(Rows about locating elements on screens)
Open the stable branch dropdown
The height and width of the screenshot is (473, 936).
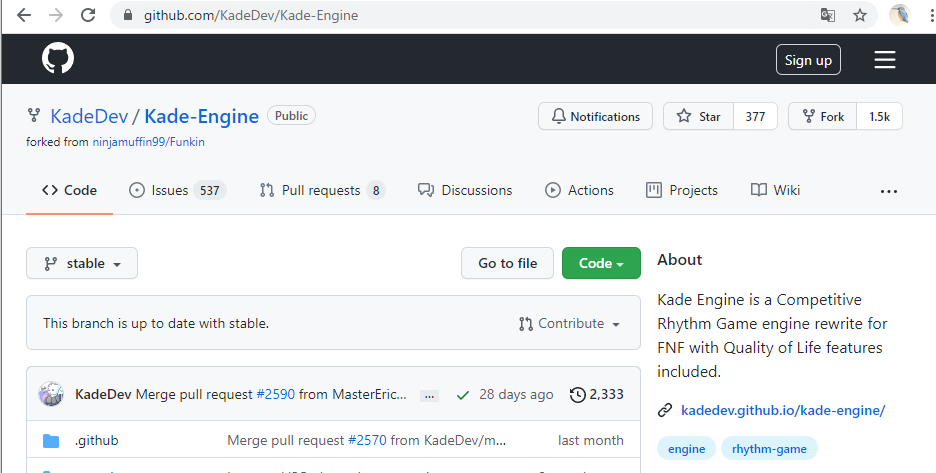click(82, 263)
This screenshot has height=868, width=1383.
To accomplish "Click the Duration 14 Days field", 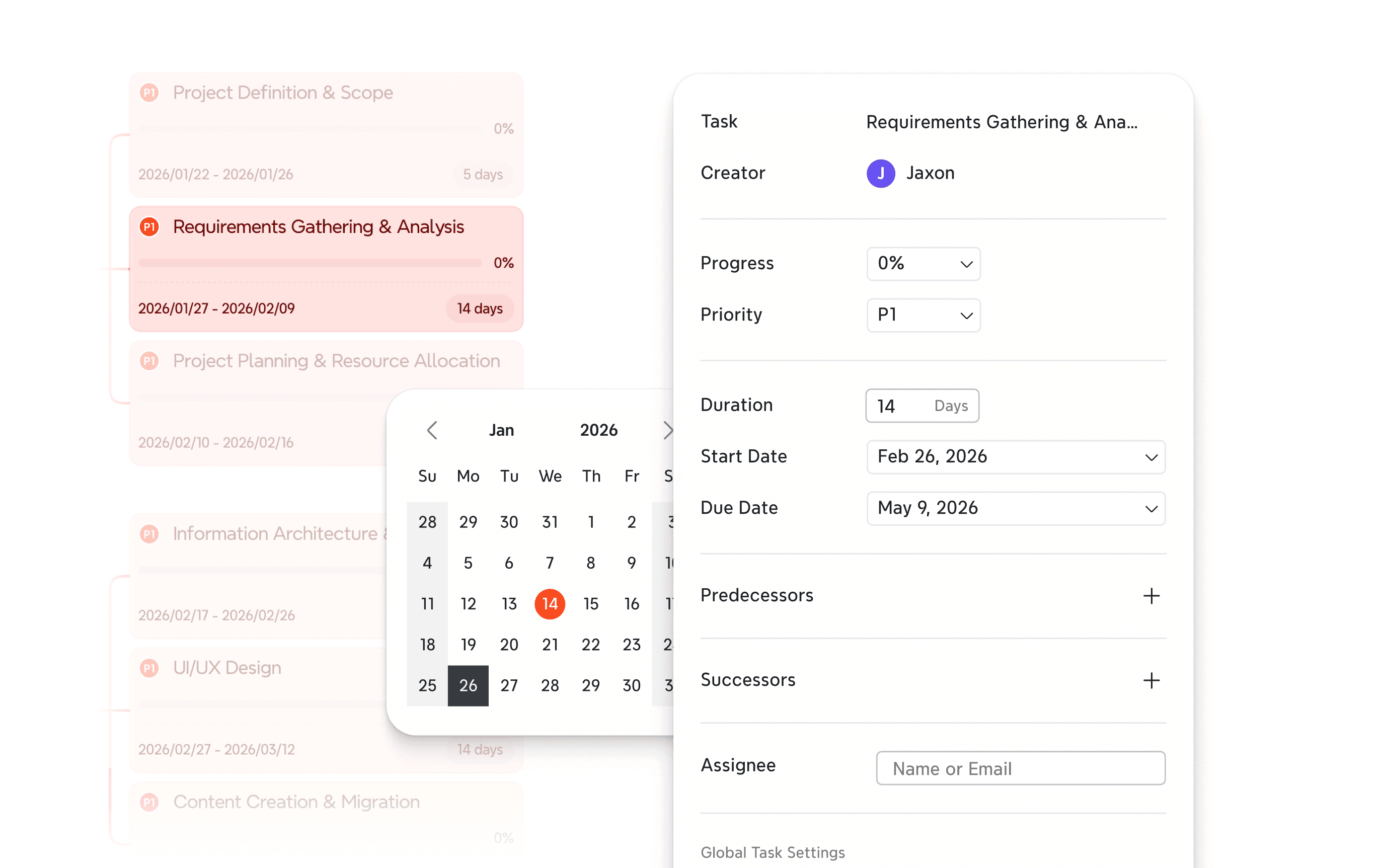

- **EXERCISE**
Give the number of rows above that contain the string "height", and reply with only that number. Case counts.

- **SOLUTION**
2